Document section
Timmins' Frank Mahovlich, left, and Dave Keon look on during the national anthem following a ceremony honouring the 1967 Stanley Cup Championship team prior to the Maple Leafs game against the Edmonton Oilers in Toronto, Saturday February 17, 2007. Maple Leafs captain Mats Sundin shown in background right. (CP PHOTO/Aaron Harris) CANADA
Timmins’ Frank Mahovlich, left, and Dave Keon look on during the national anthem following a ceremony honouring the 1967 Stanley Cup Championship team prior to the Maple Leafs game against the Edmonton Oilers in Toronto, Saturday February 17, 2007. Maple Leafs captain Mats Sundin shown in background right. (CP PHOTO/Aaron Harris)

 

The Toronto Maple Leafs are celebrating their 100th season in 2016-17.  As such, the centennial celebration will be full of memorable moments, and the Timmins area may be playing a part of the festivities.

According to the Maple Leafs website, the team will be replacing the retired/honoured numbers at the Air Canada Centre.

And the ones that are hanging at the ACC now?

“Beginning this summer and throughout the season, the 18 original Air Canada Centre banners will be delivered to the hometowns that produced these players, the greatest in our franchise’s history,” the article read.

The Timmins area is well known for producing players that had success with the Maple Leafs in their heyday.

And out of it all, the faces of locals Frank Mahovlich and the late Bill Barilko are on banners at what some—okay, this author might be the only one who does—refer to as “Leafs Nation Headquarters”.

Barilko is one of only two players to have their number fully retired by the team.  The four-time Stanley Cup Champion scored the Cup-winner in OT in 1951, but died in a plane crash that August with dentist Dr. Henry Hudson.

Data extracts
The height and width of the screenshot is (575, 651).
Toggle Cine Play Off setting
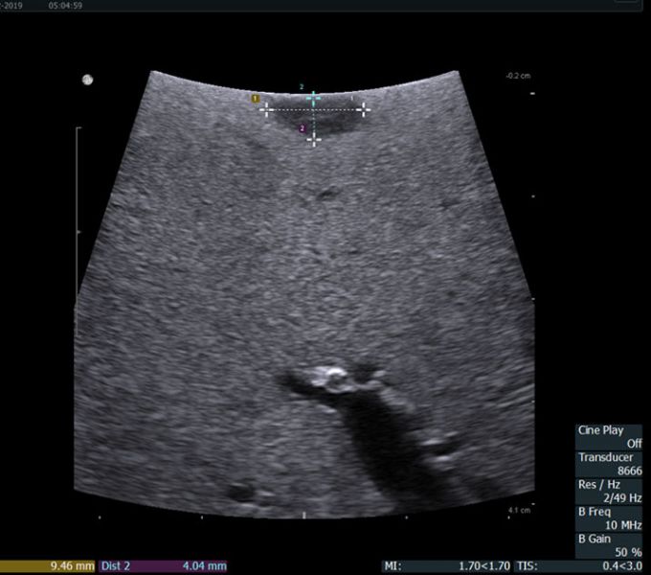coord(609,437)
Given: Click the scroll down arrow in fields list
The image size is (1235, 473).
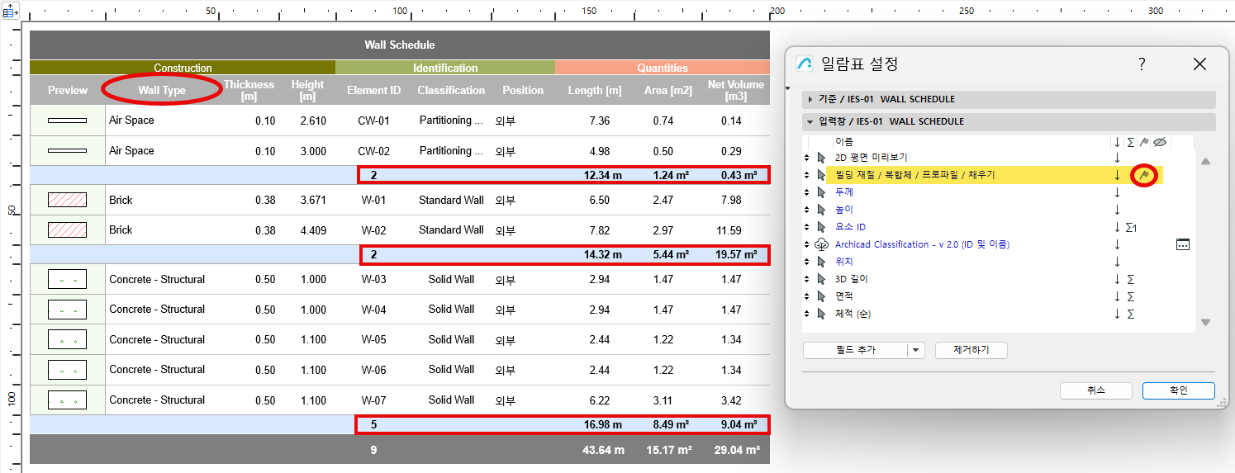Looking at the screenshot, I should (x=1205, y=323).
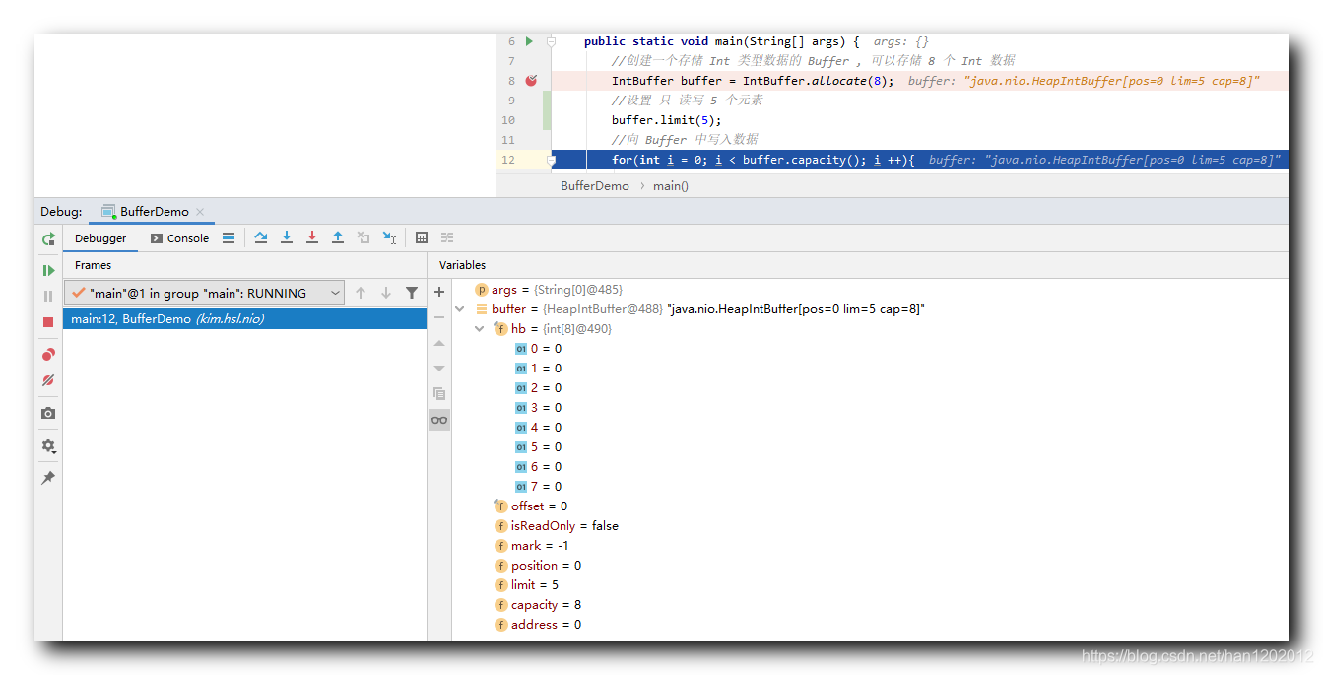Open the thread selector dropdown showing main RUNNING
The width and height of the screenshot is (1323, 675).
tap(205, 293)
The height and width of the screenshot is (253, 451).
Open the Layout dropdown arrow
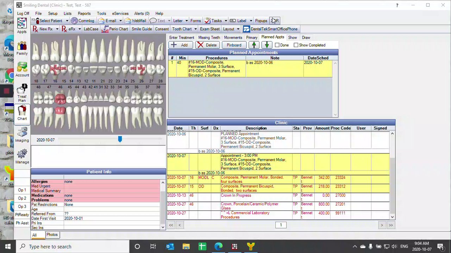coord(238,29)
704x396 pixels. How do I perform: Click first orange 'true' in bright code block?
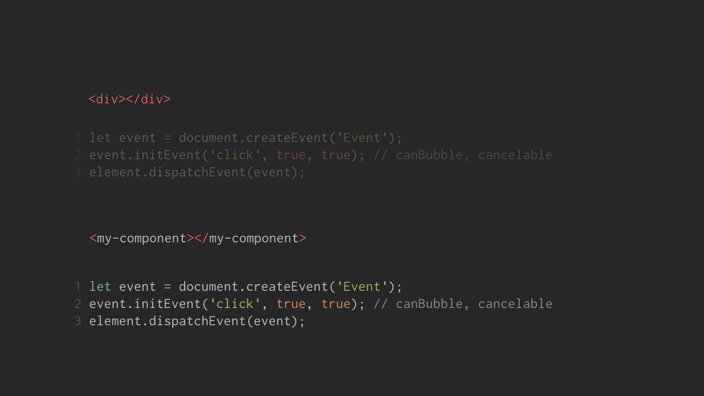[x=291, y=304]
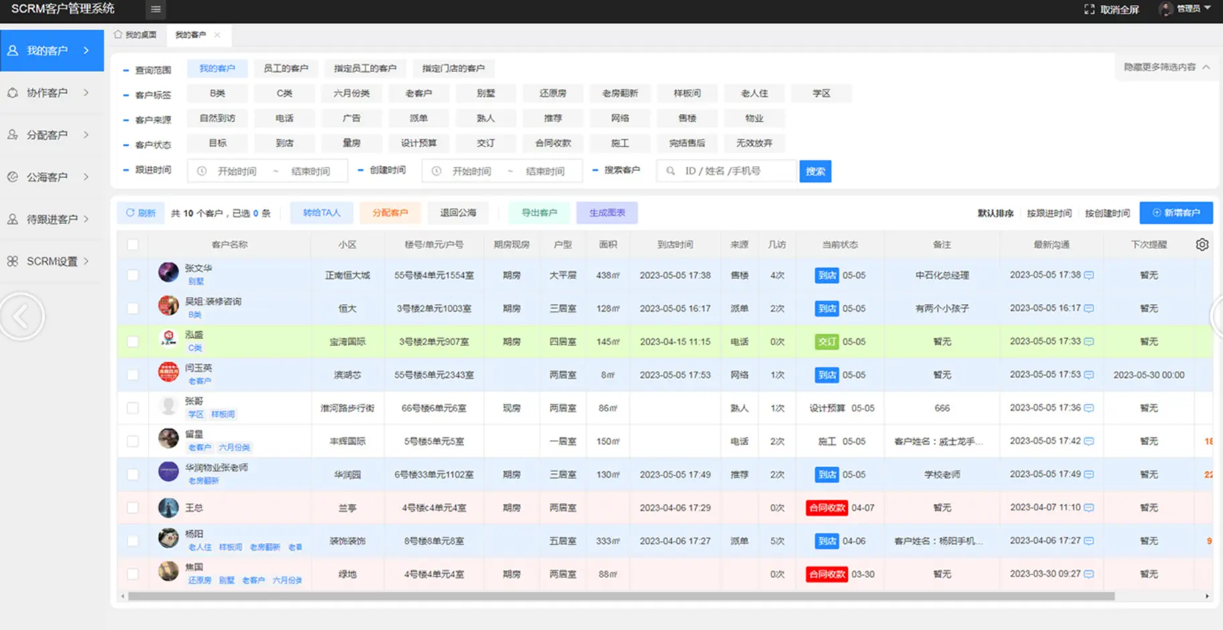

==

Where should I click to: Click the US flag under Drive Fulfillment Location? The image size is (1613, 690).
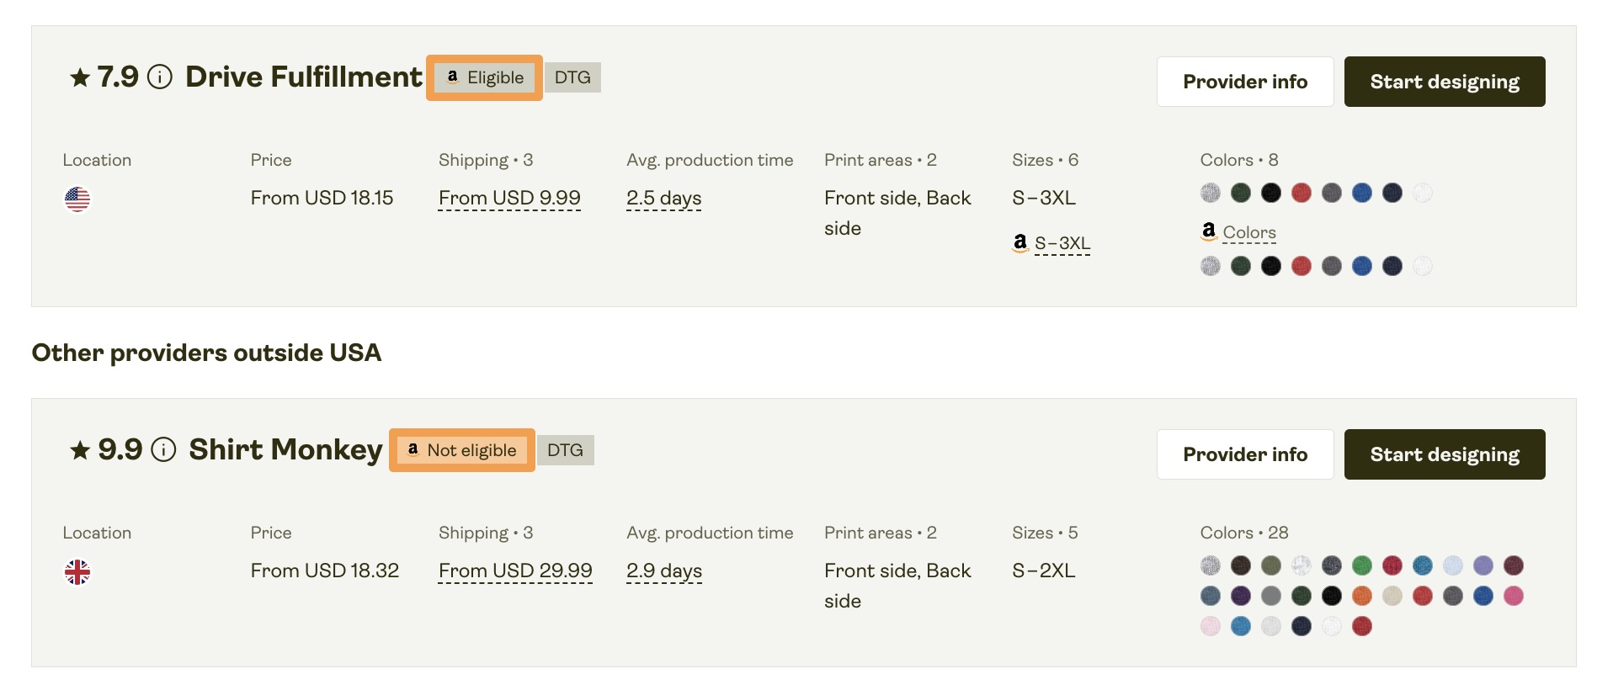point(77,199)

Task 1
Do these statements agree with the article about the Maple Leafs banners? For each, answer yes or no and quote the deciding words of the article.
(a) The Maple Leafs are celebrating their 100th season in 2016-17.
(b) Twenty original Air Canada Centre banners will be delivered to players' hometowns.
(c) Barilko scored the Cup-winning goal in overtime in 1951.
Task 2
In the article about the Maple Leafs banners, who died in the plane crash along with Bill Barilko?
Task 3
Write the next part of the article about the Maple Leafs banners, starting after its last sentence.

Reply 1
(a) Yes: "The Toronto Maple Leafs are celebrating their 100th season in 2016-17."
(b) No: "the 18 original Air Canada Centre banners will be delivered to the hometowns that produced these players"
(c) Yes: "scored the Cup-winner in OT in 1951"

Reply 2
Dentist Dr. Henry Hudson.

Reply 3
It became Canadian lore.  Especially after his body was found in 1962, when Toronto won their first Cup since Barilko’s iconic goal.

His #5 sits right beside the other retired number, #6 and Ace Bailey.

On that note, we count up to #7, and another area connection.  Cochrane’s Tim Horton had his lucky number for his 20-year career patrolling the Leafs’ blue line and winning four Cups of his own.

Horton will also be immortalised as a statue on Legend’s Row, to be revealed in October.

His teammate on those 1962-64 and 1967 teams was Mahovlich, who won two more with Montreal in 1971 and 1973 for a total of six.  He was no slouch on the ice either, playing in almost 1,200 regular season games and putting up over 1,100 NHL points.

His #27 was put up in one of the more memorable of ceremonies, but for all the wrong reasons in 2001.

It was supposed to be a dual ceremony for the “Big M” and former captain Darryl Sittler, who both wore the same number.  However, as the Maple Leafs website wrote, “Sittler cancelled to be with his wife, Wendy, who was dying of colorectal cancer.”

Sadly, Wendy passed away a year later.

Wendy’s name was inscribed on Sittler’s banner, which would go up in a ceremony in February 2003.

With so much to go through this year, not much is known at this point as the announcement is fresh.  Be sure, you haven’t heard the last of this story, as more details come out from the Maple Leafs organization in the months ahead.